Note you will have to pass in an input stream (StringBufferInputStream for example) to the DocumentBuilder as the string version of parse assumes it is a URI to the XML.
The DocumentBuilder builds different DOM objects for xml string with line feeds and xml string without line feeds. Here is the code I tested:
StringBuilder sb = new StringBuilder();
sb.append("<root>").append(newlineChar).append("<A>").append("</A>").append(newlineChar).append("<B>tagB").append("</B>").append("</root>");
DocumentBuilder builder = DocumentBuilderFactory.newInstance().newDocumentBuilder();
InputStream xmlInput = new ByteArrayInputStream(sb.toString().getBytes());
Element documentRoot = builder.parse(xmlInput).getDocumentElement();
NodeList nodes = documentRoot.getChildNodes();
System.out.println("How many children does the root have? => "nodes.getLength());
for(int index = 0; index < nodes.getLength(); index++){
System.out.println(nodes.item(index).getLocalName());
}
Output:
How many children does the root have? => 4
null
A
null
B
But if the new newlineChar is removed from the StringBuilder,
the ouptput is:
How many children does the root have? => 2
A
B
This demonstrates that the DOM objects generated by DocumentBuilder are different.

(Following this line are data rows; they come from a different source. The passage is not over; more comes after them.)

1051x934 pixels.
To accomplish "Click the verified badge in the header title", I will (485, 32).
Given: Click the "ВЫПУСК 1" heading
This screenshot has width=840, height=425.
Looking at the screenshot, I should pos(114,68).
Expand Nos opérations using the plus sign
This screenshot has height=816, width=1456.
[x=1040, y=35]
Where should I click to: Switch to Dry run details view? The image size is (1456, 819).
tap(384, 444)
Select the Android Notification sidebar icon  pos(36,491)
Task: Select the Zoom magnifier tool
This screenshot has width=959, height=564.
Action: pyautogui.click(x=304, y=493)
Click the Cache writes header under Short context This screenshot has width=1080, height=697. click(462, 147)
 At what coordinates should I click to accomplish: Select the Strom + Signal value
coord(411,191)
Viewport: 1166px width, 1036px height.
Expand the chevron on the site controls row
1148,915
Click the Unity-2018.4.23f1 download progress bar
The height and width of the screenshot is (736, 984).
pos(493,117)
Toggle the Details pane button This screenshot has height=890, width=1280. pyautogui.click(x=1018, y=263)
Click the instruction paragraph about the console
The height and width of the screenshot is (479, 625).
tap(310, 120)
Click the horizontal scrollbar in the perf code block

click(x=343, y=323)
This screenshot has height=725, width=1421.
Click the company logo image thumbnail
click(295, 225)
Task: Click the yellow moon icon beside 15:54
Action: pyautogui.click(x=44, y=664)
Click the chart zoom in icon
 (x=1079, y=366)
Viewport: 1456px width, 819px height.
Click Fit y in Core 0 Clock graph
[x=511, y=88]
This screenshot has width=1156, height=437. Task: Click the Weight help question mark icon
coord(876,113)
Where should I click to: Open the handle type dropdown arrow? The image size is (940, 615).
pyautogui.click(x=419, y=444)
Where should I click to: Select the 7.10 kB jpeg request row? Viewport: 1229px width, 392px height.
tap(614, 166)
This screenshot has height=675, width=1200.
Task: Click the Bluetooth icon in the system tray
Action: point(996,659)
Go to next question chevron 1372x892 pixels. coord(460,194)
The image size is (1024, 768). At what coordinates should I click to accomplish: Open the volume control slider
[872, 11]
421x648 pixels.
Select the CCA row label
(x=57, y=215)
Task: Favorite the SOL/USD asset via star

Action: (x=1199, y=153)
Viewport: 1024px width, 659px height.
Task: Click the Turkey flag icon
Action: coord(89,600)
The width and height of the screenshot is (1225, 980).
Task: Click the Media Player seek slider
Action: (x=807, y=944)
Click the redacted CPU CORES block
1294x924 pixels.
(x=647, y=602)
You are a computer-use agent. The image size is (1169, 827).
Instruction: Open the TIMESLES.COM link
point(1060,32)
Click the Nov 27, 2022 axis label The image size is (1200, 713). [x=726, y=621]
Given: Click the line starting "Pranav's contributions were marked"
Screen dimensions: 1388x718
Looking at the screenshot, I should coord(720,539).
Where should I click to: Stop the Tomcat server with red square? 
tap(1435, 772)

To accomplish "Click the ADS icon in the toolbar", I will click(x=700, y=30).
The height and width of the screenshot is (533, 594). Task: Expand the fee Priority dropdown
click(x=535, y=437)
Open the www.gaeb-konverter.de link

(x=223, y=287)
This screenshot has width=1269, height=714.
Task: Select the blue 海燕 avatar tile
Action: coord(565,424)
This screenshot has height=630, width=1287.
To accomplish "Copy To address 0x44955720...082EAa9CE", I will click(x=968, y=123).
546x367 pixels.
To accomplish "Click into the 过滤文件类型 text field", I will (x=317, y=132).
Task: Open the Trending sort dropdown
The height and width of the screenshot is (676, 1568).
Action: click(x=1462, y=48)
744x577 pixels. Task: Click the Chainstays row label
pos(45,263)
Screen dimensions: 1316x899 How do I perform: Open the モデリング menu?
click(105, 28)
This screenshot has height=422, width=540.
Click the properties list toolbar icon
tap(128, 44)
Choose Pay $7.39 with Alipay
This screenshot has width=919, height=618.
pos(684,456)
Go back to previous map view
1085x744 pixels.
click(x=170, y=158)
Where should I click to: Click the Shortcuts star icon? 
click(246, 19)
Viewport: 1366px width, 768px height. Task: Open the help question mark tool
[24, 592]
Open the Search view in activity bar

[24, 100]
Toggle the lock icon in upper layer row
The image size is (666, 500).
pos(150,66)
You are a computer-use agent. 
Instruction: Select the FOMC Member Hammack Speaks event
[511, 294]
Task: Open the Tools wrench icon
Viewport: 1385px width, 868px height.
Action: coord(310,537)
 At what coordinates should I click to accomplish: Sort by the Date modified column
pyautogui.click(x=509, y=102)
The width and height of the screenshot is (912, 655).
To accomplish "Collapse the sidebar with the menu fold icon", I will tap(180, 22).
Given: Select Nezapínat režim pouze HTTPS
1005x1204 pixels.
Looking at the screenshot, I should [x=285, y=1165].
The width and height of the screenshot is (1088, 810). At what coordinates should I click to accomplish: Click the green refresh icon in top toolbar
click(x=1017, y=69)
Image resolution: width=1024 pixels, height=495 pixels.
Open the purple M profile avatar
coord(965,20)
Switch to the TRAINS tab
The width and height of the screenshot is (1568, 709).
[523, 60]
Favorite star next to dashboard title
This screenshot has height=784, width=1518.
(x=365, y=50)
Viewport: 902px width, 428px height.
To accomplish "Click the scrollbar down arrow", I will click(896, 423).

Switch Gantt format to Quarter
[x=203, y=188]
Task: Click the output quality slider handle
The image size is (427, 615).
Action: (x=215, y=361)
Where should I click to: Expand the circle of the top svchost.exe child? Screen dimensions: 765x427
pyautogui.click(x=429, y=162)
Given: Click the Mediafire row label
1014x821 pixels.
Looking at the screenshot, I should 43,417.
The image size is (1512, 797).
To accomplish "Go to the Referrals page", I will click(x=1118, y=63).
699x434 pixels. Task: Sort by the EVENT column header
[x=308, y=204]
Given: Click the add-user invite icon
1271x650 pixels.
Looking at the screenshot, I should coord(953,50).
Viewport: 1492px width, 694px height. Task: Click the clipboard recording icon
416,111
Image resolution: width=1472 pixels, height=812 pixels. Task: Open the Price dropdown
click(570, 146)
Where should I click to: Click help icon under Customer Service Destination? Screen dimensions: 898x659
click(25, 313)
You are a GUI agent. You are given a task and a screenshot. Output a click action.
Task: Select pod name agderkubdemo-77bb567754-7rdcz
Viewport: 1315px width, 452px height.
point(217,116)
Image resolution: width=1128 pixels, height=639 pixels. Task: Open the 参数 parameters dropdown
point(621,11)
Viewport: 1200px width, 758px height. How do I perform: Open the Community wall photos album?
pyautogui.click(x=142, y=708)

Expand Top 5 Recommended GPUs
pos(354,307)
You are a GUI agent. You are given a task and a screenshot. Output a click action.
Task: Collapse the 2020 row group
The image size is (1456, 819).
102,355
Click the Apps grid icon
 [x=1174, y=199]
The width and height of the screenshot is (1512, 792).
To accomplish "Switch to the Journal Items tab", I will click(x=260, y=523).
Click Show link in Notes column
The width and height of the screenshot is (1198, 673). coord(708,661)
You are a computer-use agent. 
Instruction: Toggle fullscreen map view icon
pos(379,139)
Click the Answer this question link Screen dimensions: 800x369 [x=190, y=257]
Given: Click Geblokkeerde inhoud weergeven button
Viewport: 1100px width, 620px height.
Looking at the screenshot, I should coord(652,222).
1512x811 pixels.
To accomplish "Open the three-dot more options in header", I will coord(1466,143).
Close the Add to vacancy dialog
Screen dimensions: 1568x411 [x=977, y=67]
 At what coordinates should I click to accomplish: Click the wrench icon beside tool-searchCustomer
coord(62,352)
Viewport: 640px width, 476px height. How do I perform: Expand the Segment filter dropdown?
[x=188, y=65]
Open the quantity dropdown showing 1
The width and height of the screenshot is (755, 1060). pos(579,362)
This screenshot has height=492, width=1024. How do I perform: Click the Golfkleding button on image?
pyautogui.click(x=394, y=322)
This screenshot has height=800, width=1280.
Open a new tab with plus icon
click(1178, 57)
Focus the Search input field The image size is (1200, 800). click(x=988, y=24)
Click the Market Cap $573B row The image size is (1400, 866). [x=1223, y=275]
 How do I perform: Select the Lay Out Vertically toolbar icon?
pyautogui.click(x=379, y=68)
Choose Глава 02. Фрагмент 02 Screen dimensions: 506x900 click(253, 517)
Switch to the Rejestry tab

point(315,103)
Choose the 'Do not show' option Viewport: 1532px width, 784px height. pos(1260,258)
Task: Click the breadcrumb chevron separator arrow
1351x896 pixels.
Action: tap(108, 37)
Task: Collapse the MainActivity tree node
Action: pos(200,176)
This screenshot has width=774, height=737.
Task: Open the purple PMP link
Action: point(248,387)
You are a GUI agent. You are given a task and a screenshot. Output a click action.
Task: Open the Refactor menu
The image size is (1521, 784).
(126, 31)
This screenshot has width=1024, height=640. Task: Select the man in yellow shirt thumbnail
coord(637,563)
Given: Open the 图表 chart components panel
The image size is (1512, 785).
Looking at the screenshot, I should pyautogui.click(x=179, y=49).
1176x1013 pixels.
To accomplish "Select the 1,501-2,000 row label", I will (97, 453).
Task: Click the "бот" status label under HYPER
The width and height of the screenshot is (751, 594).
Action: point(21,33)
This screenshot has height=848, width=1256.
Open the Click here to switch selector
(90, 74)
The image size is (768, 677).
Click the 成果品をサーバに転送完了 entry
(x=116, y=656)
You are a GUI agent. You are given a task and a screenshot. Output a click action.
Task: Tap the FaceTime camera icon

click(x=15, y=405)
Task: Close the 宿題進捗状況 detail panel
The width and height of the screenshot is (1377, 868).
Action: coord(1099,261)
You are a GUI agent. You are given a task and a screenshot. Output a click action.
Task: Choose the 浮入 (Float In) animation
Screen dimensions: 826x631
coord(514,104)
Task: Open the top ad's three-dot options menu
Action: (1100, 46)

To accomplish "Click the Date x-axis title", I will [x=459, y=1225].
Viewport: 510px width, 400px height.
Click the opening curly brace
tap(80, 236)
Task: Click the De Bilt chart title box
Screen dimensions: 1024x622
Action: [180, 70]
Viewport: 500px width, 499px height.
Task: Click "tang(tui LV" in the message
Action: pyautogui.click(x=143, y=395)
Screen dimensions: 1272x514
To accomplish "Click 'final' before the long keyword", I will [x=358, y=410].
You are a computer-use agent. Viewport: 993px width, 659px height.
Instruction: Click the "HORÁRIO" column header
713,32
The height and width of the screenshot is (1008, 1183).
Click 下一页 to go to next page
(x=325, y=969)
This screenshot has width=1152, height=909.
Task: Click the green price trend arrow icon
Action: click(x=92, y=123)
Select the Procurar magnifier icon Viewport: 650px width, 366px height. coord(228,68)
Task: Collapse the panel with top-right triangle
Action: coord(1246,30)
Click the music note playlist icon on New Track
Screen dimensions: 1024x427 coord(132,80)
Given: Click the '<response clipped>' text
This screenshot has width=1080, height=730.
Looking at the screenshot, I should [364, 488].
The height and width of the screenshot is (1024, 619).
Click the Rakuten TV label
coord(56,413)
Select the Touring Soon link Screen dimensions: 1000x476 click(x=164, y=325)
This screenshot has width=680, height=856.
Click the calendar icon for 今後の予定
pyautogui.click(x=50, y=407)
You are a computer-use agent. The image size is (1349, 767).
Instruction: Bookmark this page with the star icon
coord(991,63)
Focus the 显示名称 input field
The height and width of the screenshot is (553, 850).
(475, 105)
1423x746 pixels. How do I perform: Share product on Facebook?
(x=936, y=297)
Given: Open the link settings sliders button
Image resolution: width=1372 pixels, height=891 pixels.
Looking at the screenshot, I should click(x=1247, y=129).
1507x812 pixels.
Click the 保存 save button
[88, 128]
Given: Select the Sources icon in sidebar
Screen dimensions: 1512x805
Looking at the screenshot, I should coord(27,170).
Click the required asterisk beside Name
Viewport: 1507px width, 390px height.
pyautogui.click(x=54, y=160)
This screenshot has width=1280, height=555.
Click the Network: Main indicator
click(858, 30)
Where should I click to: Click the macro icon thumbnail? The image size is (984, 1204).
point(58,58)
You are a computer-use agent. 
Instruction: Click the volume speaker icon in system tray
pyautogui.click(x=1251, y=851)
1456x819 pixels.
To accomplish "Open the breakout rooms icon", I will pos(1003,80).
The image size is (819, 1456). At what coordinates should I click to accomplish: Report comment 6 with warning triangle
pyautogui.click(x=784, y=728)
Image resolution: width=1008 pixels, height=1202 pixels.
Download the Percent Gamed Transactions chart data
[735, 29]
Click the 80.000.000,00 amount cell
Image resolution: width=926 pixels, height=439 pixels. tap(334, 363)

There shouldn't be any effect regarding the format of the XML-String, but I can remember a strange problem, as I passed a long String to an XML parser. The paser was unable to parse a XML-File as it was written all in one long line.
It may be better if you insert line-breaks, in that kind, that the lines wold not be longer than, lets say 1000 bytes.
But sadly i do neigther remember why that error occured nor which parser I took.